ACTIVITY: Repeat the data below word for word.

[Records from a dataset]
########################################

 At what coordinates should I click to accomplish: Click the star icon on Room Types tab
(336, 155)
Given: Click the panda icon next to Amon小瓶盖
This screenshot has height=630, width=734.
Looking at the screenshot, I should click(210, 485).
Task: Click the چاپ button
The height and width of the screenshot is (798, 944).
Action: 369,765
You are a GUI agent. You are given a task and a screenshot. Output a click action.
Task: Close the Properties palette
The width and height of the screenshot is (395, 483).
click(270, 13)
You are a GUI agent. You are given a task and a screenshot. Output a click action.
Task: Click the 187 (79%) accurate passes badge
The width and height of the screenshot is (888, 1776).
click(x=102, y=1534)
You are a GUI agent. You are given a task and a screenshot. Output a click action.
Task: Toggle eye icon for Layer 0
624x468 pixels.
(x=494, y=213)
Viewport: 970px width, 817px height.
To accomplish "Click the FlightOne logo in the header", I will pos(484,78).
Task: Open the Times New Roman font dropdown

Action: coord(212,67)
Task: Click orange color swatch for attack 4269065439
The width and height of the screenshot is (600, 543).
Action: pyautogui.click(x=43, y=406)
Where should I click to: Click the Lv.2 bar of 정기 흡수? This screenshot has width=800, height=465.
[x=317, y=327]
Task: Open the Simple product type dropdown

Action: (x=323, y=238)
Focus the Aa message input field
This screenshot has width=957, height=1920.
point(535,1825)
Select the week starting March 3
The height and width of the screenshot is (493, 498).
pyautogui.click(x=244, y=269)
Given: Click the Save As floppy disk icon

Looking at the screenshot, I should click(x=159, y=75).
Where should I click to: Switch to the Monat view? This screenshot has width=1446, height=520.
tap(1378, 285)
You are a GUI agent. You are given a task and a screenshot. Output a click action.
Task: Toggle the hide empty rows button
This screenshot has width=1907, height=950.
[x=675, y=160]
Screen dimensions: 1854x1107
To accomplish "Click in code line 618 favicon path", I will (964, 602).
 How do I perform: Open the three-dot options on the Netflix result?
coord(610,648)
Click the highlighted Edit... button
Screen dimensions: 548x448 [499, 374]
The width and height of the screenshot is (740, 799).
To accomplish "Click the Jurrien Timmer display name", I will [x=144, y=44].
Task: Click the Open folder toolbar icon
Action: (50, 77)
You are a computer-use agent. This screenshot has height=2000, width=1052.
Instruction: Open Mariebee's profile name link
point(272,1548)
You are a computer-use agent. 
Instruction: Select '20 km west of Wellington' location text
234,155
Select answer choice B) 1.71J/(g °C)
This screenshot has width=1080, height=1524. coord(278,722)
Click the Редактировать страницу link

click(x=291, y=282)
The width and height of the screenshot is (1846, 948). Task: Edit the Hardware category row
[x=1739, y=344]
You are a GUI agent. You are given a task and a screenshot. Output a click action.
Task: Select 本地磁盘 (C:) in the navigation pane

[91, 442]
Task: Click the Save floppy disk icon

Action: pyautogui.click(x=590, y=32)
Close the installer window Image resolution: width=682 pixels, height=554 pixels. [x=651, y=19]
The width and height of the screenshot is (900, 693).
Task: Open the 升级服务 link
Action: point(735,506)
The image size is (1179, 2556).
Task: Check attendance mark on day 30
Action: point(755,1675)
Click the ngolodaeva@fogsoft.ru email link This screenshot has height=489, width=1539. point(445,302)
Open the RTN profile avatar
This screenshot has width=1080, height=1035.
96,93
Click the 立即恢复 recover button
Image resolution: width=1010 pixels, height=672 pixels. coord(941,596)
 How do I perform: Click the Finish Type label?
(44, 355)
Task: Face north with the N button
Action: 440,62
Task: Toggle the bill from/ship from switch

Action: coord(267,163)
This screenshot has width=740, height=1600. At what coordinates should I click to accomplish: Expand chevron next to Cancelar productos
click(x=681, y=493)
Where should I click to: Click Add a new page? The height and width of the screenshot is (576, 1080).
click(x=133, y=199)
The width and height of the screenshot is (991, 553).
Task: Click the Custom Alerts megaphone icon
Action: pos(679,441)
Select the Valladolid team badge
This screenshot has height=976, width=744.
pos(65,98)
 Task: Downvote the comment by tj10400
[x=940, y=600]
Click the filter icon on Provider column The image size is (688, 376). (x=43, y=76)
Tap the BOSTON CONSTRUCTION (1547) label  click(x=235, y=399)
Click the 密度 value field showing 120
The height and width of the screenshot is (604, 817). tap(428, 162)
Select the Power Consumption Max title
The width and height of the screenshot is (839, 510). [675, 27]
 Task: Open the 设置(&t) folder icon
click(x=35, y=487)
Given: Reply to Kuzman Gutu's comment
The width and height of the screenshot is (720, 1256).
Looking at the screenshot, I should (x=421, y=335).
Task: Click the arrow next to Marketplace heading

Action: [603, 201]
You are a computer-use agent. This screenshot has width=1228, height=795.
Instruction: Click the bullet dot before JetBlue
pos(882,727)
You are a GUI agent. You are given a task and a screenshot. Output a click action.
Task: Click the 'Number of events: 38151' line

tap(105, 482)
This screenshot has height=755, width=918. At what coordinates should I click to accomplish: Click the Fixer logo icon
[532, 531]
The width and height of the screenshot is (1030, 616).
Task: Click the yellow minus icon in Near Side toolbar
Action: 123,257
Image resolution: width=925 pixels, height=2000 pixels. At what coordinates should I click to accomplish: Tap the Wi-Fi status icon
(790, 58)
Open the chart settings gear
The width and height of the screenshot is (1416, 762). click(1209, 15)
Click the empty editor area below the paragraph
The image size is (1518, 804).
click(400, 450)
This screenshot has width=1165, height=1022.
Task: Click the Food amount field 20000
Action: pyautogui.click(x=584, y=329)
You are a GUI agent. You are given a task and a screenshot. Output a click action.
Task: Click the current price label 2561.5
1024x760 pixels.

########################################

PROBLEM SOLUTION:
 At what coordinates should I click to accomplish: Click the star icon on Room Types tab
(336, 155)
Given: Click the panda icon next to Amon小瓶盖
This screenshot has height=630, width=734.
Looking at the screenshot, I should click(210, 485).
Task: Click the چاپ button
The height and width of the screenshot is (798, 944).
Action: 369,765
You are a GUI agent. You are given a task and a screenshot. Output a click action.
Task: Close the Properties palette
The width and height of the screenshot is (395, 483).
click(270, 13)
You are a GUI agent. You are given a task and a screenshot. Output a click action.
Task: Click the 187 (79%) accurate passes badge
The width and height of the screenshot is (888, 1776).
click(x=102, y=1534)
You are a GUI agent. You are given a task and a screenshot. Output a click action.
Task: Toggle eye icon for Layer 0
624x468 pixels.
(x=494, y=213)
Viewport: 970px width, 817px height.
To accomplish "Click the FlightOne logo in the header", I will pos(484,78).
Task: Open the Times New Roman font dropdown

Action: coord(212,67)
Task: Click orange color swatch for attack 4269065439
The width and height of the screenshot is (600, 543).
Action: pyautogui.click(x=43, y=406)
Where should I click to: Click the Lv.2 bar of 정기 흡수? This screenshot has width=800, height=465.
[x=317, y=327]
Task: Open the Simple product type dropdown

Action: (x=323, y=238)
Focus the Aa message input field
This screenshot has width=957, height=1920.
point(535,1825)
Select the week starting March 3
The height and width of the screenshot is (493, 498).
pyautogui.click(x=244, y=269)
Given: Click the Save As floppy disk icon

Looking at the screenshot, I should click(x=159, y=75).
Where should I click to: Switch to the Monat view? This screenshot has width=1446, height=520.
tap(1378, 285)
You are a GUI agent. You are given a task and a screenshot. Output a click action.
Task: Toggle the hide empty rows button
This screenshot has width=1907, height=950.
[x=675, y=160]
Screen dimensions: 1854x1107
To accomplish "Click in code line 618 favicon path", I will (964, 602).
 How do I perform: Open the three-dot options on the Netflix result?
coord(610,648)
Click the highlighted Edit... button
Screen dimensions: 548x448 [499, 374]
The width and height of the screenshot is (740, 799).
To accomplish "Click the Jurrien Timmer display name", I will [x=144, y=44].
Task: Click the Open folder toolbar icon
Action: (50, 77)
You are a computer-use agent. This screenshot has height=2000, width=1052.
Instruction: Open Mariebee's profile name link
point(272,1548)
You are a computer-use agent. 
Instruction: Select '20 km west of Wellington' location text
234,155
Select answer choice B) 1.71J/(g °C)
This screenshot has width=1080, height=1524. coord(278,722)
Click the Редактировать страницу link

click(x=291, y=282)
The width and height of the screenshot is (1846, 948). Task: Edit the Hardware category row
[x=1739, y=344]
You are a GUI agent. You are given a task and a screenshot. Output a click action.
Task: Select 本地磁盘 (C:) in the navigation pane

[91, 442]
Task: Click the Save floppy disk icon

Action: pyautogui.click(x=590, y=32)
Close the installer window Image resolution: width=682 pixels, height=554 pixels. [x=651, y=19]
The width and height of the screenshot is (900, 693).
Task: Open the 升级服务 link
Action: point(735,506)
The image size is (1179, 2556).
Task: Check attendance mark on day 30
Action: point(755,1675)
Click the ngolodaeva@fogsoft.ru email link This screenshot has height=489, width=1539. point(445,302)
Open the RTN profile avatar
This screenshot has width=1080, height=1035.
96,93
Click the 立即恢复 recover button
Image resolution: width=1010 pixels, height=672 pixels. coord(941,596)
 How do I perform: Click the Finish Type label?
(44, 355)
Task: Face north with the N button
Action: 440,62
Task: Toggle the bill from/ship from switch

Action: coord(267,163)
This screenshot has width=740, height=1600. At what coordinates should I click to accomplish: Expand chevron next to Cancelar productos
click(x=681, y=493)
Where should I click to: Click Add a new page? The height and width of the screenshot is (576, 1080).
click(x=133, y=199)
The width and height of the screenshot is (991, 553).
Task: Click the Custom Alerts megaphone icon
Action: pos(679,441)
Select the Valladolid team badge
This screenshot has height=976, width=744.
pos(65,98)
 Task: Downvote the comment by tj10400
[x=940, y=600]
Click the filter icon on Provider column The image size is (688, 376). (x=43, y=76)
Tap the BOSTON CONSTRUCTION (1547) label  click(x=235, y=399)
Click the 密度 value field showing 120
The height and width of the screenshot is (604, 817). tap(428, 162)
Select the Power Consumption Max title
The width and height of the screenshot is (839, 510). [675, 27]
 Task: Open the 设置(&t) folder icon
click(x=35, y=487)
Given: Reply to Kuzman Gutu's comment
The width and height of the screenshot is (720, 1256).
Looking at the screenshot, I should (x=421, y=335).
Task: Click the arrow next to Marketplace heading

Action: [603, 201]
You are a computer-use agent. This screenshot has width=1228, height=795.
Instruction: Click the bullet dot before JetBlue
pos(882,727)
You are a GUI agent. You are given a task and a screenshot. Output a click action.
Task: Click the 'Number of events: 38151' line

tap(105, 482)
This screenshot has height=755, width=918. At what coordinates should I click to accomplish: Click the Fixer logo icon
[532, 531]
The width and height of the screenshot is (1030, 616).
Task: Click the yellow minus icon in Near Side toolbar
Action: 123,257
Image resolution: width=925 pixels, height=2000 pixels. At what coordinates should I click to accomplish: Tap the Wi-Fi status icon
(790, 58)
Open the chart settings gear
The width and height of the screenshot is (1416, 762). click(1209, 15)
Click the empty editor area below the paragraph
The image size is (1518, 804).
click(400, 450)
This screenshot has width=1165, height=1022.
Task: Click the Food amount field 20000
Action: pyautogui.click(x=584, y=329)
You are a GUI agent. You are given a task and a screenshot. Output a click action.
Task: Click the current price label 2561.5
1024x760 pixels.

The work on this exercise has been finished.